_CONSIGNE_. Poursuivez le texte sur les palmiers de Guyane en reprenant juste après sa dernière ligne.

_EXTRAIT DU DOCUMENT_.
•••••

Si les palmiers sont souvent synonymes de vacances et de farniente, il en va tout autrement pour ceux qui vivent à leur ombre toute l’année. Chaque année, lors des festivités de Pâques, puis de la Pentecôte, les palmiers de Guyane sont mis à l’honneur, car cette période est la saison de fructification de quelque 70 espèces de palmiers présents dans le département français d’Amérique du Sud.

Du palmier comestible...

•••••

_DONNÉES FOURNIES_.

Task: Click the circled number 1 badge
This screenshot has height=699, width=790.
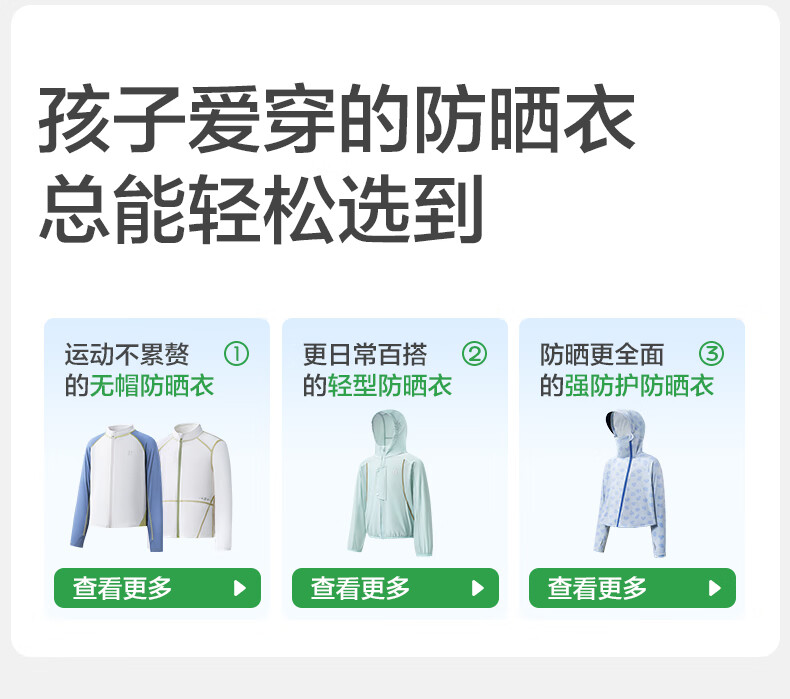Action: tap(236, 354)
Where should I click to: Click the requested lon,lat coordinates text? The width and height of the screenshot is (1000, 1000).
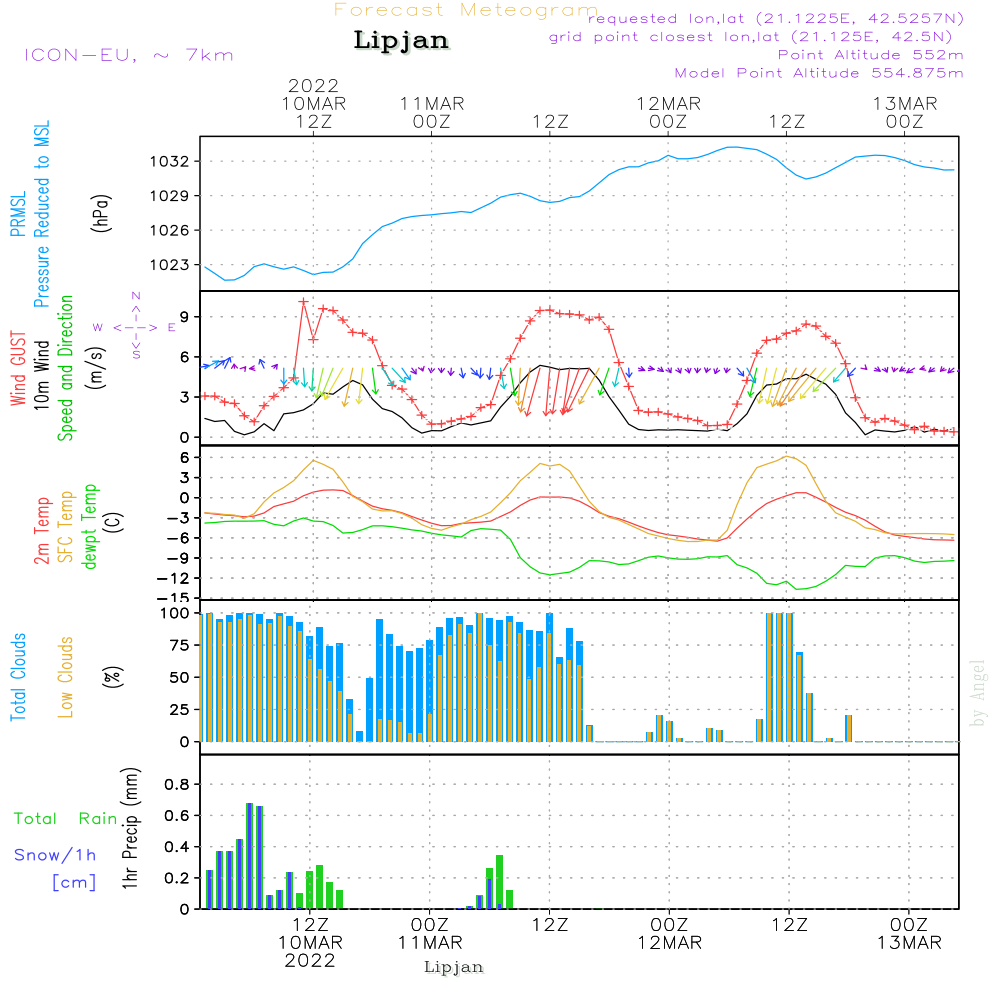tap(775, 19)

•••••

_RÉSULTAT_.
Lors de ces fêtes, la Guyane toute entière se délecte alors de ce fumet si spécial : le bouillon d’awara. Cette préparation culinaire typique de la Guyane française met à l’honneur le fruit du palmier awara qui sera pilé, puis mitonné pendant des jours avec des légumes, de la viande, des poissons et des crevettes de Guyane pour obtenir le célèbre bouillon d’awara qui fait la fierté de nombreux cuisiniers guyanais, amateurs ou professionnels. Mais le palmier, c’est beaucoup plus que cela. Il représente, avec le manioc, la base de la nourriture des peuples dits «de la forêt» : Amérindiens et Bushinengé (descendants d’esclaves africains venus peupler la vallée du fleuve Maroni). Les fruits du wassaï, du comou et autres patawa, très riches en vitamines et en lipides, sont transformés en une pâte légère qui est consommée régulièrement avec le couac (farine de manioc).

... aux meubles et accessoires...

Les feuilles, notamment celles du palmier-bâche, très résistantes, serviront à la fabrication de balais, de cordes, d’articles de vannerie (paniers) dont la longévité étonne toujours. Le bois, tel celui du patawa, sera utilisé en ébénisterie ou pour confectionner des objets décoratifs ou encore pour la cuisine.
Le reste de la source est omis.